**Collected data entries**
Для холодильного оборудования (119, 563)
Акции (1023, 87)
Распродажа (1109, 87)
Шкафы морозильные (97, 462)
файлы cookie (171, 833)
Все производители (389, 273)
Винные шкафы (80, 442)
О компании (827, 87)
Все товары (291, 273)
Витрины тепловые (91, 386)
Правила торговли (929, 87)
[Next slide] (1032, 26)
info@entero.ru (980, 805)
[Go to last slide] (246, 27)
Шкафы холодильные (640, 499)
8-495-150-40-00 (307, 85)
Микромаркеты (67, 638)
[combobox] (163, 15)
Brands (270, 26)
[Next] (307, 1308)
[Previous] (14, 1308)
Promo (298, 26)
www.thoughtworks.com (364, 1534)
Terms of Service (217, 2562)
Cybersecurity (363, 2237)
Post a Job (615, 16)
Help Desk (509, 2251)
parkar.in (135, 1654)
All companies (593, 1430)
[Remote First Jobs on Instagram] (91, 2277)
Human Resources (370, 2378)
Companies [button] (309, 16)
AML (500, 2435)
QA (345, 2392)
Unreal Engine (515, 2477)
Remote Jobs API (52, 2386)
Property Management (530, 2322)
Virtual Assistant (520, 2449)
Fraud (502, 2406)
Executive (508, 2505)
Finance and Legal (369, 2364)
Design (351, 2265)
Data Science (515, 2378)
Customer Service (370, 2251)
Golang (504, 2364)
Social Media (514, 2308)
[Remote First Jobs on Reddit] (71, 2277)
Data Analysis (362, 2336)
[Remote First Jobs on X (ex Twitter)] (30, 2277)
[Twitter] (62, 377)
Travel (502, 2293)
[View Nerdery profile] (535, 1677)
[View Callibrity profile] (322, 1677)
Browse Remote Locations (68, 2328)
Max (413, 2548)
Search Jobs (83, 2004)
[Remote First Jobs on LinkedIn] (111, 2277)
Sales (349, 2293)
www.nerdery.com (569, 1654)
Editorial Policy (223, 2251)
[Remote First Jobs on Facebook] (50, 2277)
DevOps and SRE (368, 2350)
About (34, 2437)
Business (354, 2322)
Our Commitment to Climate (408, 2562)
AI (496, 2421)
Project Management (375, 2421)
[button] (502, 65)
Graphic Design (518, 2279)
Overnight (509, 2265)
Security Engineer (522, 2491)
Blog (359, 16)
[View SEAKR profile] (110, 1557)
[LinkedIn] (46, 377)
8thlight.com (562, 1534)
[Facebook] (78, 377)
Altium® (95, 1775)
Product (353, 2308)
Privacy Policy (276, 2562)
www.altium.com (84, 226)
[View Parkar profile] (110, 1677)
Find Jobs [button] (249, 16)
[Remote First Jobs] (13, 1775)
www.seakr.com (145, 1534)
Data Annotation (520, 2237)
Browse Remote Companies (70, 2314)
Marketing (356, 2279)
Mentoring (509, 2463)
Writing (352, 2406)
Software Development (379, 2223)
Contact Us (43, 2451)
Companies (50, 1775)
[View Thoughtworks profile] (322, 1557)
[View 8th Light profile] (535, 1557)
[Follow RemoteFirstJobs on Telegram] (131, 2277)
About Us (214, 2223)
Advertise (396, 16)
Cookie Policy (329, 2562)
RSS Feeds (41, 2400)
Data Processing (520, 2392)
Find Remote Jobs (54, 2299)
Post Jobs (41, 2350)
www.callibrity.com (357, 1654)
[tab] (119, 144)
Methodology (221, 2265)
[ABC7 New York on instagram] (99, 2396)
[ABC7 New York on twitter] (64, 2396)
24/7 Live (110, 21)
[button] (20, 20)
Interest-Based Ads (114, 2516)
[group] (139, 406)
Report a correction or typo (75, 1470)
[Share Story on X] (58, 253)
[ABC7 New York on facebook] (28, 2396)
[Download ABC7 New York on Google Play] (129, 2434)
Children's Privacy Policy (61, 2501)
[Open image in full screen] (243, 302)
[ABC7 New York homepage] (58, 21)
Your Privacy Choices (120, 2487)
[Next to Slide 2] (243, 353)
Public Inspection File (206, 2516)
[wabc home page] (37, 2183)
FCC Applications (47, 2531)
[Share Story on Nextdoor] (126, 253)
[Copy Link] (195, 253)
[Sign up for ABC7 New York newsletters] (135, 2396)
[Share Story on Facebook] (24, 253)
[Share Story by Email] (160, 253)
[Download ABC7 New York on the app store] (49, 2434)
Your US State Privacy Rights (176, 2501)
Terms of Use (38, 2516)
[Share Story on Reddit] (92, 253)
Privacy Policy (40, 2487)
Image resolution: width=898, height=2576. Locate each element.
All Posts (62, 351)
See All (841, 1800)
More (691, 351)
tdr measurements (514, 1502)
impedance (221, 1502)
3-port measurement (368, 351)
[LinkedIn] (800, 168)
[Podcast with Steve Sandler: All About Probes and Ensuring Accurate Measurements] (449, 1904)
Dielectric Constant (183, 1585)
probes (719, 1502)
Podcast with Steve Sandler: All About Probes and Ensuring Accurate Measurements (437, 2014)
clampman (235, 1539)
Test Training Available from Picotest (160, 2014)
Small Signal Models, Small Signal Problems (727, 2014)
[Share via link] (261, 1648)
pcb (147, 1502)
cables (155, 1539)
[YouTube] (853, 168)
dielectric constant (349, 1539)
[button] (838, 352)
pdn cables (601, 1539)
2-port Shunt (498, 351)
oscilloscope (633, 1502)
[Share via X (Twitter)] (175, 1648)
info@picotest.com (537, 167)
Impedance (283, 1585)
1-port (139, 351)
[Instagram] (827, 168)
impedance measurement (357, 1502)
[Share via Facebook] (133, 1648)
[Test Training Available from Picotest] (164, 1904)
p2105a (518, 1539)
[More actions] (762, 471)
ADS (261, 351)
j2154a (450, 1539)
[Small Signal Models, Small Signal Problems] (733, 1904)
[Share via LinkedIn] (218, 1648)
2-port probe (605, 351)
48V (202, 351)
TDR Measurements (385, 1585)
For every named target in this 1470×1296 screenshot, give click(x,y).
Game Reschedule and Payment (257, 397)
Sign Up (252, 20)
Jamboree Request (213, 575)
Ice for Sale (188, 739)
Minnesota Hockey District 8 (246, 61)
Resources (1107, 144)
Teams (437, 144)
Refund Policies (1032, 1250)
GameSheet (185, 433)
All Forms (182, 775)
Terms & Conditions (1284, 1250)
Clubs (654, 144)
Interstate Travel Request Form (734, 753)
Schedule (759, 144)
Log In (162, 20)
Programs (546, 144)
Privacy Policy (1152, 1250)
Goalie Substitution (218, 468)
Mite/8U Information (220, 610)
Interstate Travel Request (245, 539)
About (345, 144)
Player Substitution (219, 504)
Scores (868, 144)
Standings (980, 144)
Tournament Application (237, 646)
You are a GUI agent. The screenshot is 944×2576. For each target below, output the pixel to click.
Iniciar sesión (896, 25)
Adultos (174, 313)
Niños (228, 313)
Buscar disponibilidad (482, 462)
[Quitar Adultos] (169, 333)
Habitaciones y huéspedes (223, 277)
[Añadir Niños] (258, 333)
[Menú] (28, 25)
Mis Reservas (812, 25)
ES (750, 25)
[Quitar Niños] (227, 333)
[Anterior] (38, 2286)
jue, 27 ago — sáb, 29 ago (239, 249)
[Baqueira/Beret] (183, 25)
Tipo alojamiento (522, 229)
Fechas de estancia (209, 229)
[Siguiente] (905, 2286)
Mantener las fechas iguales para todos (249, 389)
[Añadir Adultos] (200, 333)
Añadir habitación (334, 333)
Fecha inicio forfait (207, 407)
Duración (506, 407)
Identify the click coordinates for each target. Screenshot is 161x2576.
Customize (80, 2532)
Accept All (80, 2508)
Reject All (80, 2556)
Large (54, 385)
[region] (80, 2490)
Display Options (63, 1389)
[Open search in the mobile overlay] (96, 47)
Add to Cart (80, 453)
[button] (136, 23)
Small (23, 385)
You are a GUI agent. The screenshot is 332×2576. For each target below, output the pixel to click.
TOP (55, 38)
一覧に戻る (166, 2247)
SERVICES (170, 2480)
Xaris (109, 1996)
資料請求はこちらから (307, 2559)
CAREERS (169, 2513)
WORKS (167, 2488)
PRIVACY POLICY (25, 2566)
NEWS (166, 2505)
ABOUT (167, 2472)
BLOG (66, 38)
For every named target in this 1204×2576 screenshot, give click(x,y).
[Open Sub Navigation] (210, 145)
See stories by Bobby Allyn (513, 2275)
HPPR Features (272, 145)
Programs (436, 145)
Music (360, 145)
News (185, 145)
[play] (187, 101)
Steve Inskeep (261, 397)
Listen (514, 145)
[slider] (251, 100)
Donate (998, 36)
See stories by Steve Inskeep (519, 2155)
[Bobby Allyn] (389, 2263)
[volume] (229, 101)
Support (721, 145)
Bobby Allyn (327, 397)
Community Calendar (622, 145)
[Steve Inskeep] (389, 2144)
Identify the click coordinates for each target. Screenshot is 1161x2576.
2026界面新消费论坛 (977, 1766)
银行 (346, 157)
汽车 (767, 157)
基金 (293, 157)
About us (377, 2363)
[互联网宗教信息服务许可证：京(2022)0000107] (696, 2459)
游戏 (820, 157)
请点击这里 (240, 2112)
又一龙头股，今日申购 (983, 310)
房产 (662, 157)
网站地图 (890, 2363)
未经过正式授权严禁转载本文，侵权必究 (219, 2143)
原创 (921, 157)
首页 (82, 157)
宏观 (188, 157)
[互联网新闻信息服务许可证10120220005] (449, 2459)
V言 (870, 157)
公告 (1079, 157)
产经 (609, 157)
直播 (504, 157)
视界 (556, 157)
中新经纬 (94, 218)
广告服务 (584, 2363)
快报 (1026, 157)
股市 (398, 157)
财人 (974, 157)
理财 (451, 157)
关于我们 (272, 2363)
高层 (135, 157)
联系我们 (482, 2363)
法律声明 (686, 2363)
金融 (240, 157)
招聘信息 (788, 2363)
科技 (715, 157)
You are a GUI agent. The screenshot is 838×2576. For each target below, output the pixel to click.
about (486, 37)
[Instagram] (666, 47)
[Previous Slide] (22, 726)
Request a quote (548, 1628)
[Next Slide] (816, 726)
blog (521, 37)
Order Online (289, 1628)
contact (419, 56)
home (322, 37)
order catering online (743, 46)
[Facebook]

**Exercise prompt**
Your reply should be nothing but the lines from the one containing "CAREERS (169, 2513)" through the last line above, copied exactly; please include both ends.

**Response area**
CAREERS (169, 2513)
WORKS (167, 2488)
PRIVACY POLICY (25, 2566)
NEWS (166, 2505)
ABOUT (167, 2472)
BLOG (66, 38)
For every named target in this 1204×2576 screenshot, give click(x,y).
[Open Sub Navigation] (210, 145)
See stories by Bobby Allyn (513, 2275)
HPPR Features (272, 145)
Programs (436, 145)
Music (360, 145)
News (185, 145)
[play] (187, 101)
Steve Inskeep (261, 397)
Listen (514, 145)
[slider] (251, 100)
Donate (998, 36)
See stories by Steve Inskeep (519, 2155)
[Bobby Allyn] (389, 2263)
[volume] (229, 101)
Support (721, 145)
Bobby Allyn (327, 397)
Community Calendar (622, 145)
[Steve Inskeep] (389, 2144)
Identify the click coordinates for each target. Screenshot is 1161x2576.
2026界面新消费论坛 (977, 1766)
银行 (346, 157)
汽车 (767, 157)
基金 (293, 157)
About us (377, 2363)
[互联网宗教信息服务许可证：京(2022)0000107] (696, 2459)
游戏 (820, 157)
请点击这里 (240, 2112)
又一龙头股，今日申购 (983, 310)
房产 (662, 157)
网站地图 (890, 2363)
未经过正式授权严禁转载本文，侵权必究 (219, 2143)
原创 (921, 157)
首页 (82, 157)
宏观 (188, 157)
[互联网新闻信息服务许可证10120220005] (449, 2459)
V言 (870, 157)
公告 (1079, 157)
产经 (609, 157)
直播 (504, 157)
视界 (556, 157)
中新经纬 (94, 218)
广告服务 (584, 2363)
快报 (1026, 157)
股市 (398, 157)
财人 (974, 157)
理财 (451, 157)
关于我们 (272, 2363)
高层 (135, 157)
联系我们 (482, 2363)
法律声明 (686, 2363)
金融 (240, 157)
招聘信息 (788, 2363)
科技 (715, 157)
You are a GUI agent. The screenshot is 838×2576. For each target below, output the pixel to click.
about (486, 37)
[Instagram] (666, 47)
[Previous Slide] (22, 726)
Request a quote (548, 1628)
[Next Slide] (816, 726)
blog (521, 37)
Order Online (289, 1628)
contact (419, 56)
home (322, 37)
order catering online (743, 46)
[Facebook]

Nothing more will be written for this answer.